(TASK REQUIREMENTS):
Write out the data exactly, every line included.

Stored items
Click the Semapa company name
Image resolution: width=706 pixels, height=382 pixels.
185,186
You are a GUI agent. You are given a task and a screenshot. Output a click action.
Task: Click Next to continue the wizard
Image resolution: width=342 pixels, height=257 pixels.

(REPLY TO THE EXERCISE):
Click the Semapa company name
Image resolution: width=706 pixels, height=382 pixels.
185,186
You are a GUI agent. You are given a task and a screenshot. Output a click action.
Task: Click Next to continue the wizard
Image resolution: width=342 pixels, height=257 pixels.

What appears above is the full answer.